«18.VI.1941.
Милый, дорогой Коля!
Вот я получил приглашение на юбилей (какой? Может быть, пятилетие образования Марийской АССР? —
От меня теперь — радости никакой, злюсь я на все и на всех, а пить мне нельзя еще 1/2 жизни, кормят меня манной кашицей, но и это не помогает…
Люблю я тебя нежно и вспоминаю о тебе очень часто — и представляю себе, как ты сидишь у своего радиоприемника, и пою, — охрипший голос мой приличен песне. — Черная ночка, край наш и плюйте на все!
Вероятно — скоро, если я смогу двигаться, меня увезут в санаторий.
Пожалуйста, Колечка, позвони мне: Кировская 31784, я подползу к телефону и поговорю с тобой, мое сердце. Достань, родной, у фотографа наши изображения и пришли мне ту (те?), где мы с тобой вместе… Целую тебя крепко и нежно.
Твой А
В санаторий папа не попал. Мирная жизнь кончилась. До 16 октября 1941 папа оставался в Москве, где готовился в ополчение, потом попал в Чистополь, потом — на фронт. А фотография, изображение, где он вместе с Колей Станиславским снят в Йошкар-Оле, у папы появилась спустя много лет. Тогда он мне ее и подарил с надписью:
Шуба
Всё еще близко, всё еще больно… Каждый вечер, прежде чем заснуть, я с маниакальным упорством занимаюсь одним и тем же бесплодным и утомительным делом — прокручиваю назад, как старую, истертую кинопленку, все, что произошло с Андреем, с мамой, с папой. Как сумасшедший Доменико из «Ностальгии», ищу ту точку, с которой все началось. Но, найдя ее, я понимаю, что бессильна что-либо изменить.
Шло счастливое лето 1976 года. Все потери были еще впереди, у меня росла чудесная маленькая дочка, и я наслаждалась материнством.
К тому же это было лето на папиной даче в Голицыне, папа с женой Татьяной Алексеевной приезжал довольно часто, и встречи с ним, продолжительные и такие домашние, добавляли мне счастья.
Я почему-то совсем не вспоминаю трудностей, связанных с маленьким ребенком, — бессонных ночей, кормлений, стирок. А помню, например, что к осени в саду созрело несметное количество яблок. Огромные, обманчиво восковые с виду и сладко-сочные на вкус яблоки «белый налив» падали на землю и глухо трескались от удара.
Я изо всех сил старалась справиться с их изобилием — варила каждый день компот и часами мешала повидло, которое пыхтело на плитке и время от времени плевалось горячими брызгами.
Татьяна Алексеевна, тщательно осматривая каждое яблоко, укладывала их в сумки, а приходивших гостей радушно угощала падалицей.

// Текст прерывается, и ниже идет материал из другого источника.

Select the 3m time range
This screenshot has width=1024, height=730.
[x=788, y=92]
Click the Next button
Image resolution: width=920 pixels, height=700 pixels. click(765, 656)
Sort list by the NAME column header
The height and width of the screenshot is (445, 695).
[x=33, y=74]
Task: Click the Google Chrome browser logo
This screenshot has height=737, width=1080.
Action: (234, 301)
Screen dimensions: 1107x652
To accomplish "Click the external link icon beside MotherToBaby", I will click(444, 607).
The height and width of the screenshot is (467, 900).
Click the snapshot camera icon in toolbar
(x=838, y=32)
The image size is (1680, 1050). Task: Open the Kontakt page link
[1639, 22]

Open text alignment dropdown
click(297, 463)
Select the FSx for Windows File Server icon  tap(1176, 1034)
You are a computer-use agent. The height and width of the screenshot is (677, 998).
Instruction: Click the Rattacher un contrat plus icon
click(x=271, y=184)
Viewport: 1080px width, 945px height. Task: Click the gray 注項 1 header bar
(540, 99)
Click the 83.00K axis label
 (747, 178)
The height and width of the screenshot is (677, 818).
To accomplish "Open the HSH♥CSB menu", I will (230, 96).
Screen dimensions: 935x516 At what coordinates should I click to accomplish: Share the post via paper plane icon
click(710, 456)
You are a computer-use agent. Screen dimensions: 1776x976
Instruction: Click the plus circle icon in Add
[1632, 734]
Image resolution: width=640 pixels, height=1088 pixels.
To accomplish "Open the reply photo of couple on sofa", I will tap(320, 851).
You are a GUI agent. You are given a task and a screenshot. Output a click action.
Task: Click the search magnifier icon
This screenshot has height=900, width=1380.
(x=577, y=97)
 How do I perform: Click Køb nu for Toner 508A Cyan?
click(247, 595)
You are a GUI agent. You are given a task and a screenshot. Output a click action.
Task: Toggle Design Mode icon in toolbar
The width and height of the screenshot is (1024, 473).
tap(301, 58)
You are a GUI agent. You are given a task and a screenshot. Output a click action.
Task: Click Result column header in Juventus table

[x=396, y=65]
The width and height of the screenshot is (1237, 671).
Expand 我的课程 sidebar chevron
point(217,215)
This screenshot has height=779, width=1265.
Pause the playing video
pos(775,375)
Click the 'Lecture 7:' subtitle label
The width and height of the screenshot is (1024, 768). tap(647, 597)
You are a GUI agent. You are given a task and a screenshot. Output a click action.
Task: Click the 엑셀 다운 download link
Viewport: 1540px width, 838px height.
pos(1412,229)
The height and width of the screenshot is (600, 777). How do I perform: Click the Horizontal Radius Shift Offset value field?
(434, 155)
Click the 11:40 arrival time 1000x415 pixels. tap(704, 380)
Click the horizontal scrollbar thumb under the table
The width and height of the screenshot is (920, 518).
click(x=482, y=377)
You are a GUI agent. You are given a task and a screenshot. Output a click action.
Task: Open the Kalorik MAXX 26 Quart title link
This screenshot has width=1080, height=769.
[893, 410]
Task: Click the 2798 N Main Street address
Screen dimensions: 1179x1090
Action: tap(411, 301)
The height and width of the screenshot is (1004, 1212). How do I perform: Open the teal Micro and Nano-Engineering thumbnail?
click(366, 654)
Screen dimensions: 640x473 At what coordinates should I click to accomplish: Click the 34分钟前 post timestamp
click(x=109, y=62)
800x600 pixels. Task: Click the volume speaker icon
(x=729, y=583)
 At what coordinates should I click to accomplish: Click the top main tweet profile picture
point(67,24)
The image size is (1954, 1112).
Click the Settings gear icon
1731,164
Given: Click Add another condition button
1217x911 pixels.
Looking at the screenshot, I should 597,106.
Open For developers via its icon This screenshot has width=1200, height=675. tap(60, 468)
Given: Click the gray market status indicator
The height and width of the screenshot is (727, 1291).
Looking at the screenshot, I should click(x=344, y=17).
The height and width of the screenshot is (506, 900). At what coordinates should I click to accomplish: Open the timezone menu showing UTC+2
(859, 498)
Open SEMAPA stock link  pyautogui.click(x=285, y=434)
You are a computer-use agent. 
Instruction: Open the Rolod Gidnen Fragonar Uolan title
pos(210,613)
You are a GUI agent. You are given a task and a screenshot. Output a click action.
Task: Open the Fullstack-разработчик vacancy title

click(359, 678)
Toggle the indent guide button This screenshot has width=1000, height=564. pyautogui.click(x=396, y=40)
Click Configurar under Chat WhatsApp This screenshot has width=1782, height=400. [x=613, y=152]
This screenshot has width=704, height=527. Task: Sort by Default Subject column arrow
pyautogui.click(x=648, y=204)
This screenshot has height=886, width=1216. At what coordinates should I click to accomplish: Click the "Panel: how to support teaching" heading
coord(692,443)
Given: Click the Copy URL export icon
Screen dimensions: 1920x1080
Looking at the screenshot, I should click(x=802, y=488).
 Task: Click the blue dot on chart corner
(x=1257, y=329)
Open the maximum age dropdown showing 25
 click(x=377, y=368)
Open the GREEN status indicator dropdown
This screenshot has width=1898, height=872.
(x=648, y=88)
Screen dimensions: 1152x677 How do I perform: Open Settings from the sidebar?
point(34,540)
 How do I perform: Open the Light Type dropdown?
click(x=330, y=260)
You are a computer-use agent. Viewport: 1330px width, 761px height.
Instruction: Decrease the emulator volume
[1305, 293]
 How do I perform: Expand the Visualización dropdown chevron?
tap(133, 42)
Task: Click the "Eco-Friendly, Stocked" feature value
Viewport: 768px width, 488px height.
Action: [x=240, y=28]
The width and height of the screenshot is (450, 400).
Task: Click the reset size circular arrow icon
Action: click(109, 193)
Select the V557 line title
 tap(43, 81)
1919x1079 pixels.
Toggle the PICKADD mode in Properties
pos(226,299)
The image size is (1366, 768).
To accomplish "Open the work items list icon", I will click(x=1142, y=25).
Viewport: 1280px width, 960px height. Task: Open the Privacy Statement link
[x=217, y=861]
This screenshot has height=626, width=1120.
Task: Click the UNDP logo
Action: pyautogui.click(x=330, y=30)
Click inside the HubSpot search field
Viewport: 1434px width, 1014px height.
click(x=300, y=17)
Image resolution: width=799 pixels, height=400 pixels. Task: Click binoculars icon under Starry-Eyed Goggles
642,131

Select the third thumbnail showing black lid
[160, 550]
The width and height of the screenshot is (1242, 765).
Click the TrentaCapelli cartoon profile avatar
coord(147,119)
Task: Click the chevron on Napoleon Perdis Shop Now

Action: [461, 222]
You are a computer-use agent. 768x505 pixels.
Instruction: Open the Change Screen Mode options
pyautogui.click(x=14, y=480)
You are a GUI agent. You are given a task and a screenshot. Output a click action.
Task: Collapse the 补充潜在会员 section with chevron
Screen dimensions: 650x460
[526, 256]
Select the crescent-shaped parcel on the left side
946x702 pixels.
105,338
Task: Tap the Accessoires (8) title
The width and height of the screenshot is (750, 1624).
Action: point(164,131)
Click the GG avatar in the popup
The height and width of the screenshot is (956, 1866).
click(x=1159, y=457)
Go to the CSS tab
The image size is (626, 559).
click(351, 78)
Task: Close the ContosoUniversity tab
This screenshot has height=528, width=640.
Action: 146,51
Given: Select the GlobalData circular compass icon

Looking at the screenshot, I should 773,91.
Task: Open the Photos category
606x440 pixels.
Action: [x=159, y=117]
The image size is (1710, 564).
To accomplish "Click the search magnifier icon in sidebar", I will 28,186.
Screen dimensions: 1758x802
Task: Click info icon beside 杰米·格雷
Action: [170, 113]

Наши с ней отношения были вполне добрыми.
Но меня давно интересовали кое-какие подробности одного события. И вот однажды вечером, когда дочка моя уже спала, очередная порция повидла была разлита по банкам, а ползунки и колготки развешаны по веревкам, за вечерним чаем в саду я собралась с духом и спросила Татьяну Алексеевну: «А помните ли вы вашу замечательную шубу? Из какого она была меха?» Она не насторожилась, как обычно, от моего вопроса, а с воодушевлением стала рассказывать давнюю историю о покупке своей знаменитой шубы из нещипаной выдры.
Шуба из мягкого коричневого меха была сшита с заграничным шиком — с глубокими карманами, с поясом и даже с хлястиками на рукавах. Такой шубы не было ни у одной писательской дамы, и Татьяна Алексеевна по праву гордилась ей.
— Да, я помню, очень красивая была шуба. А скажите, в каком году вы ее купили?
И в этом вопросе она не почувствовала ничего подозрительного и ответила, что шуба была куплена летом 1947 года. Татьяна Алексеевна зашла в комиссионку на Петровке, увидела шубу, прибежала домой, и папа дал ей денег на покупку.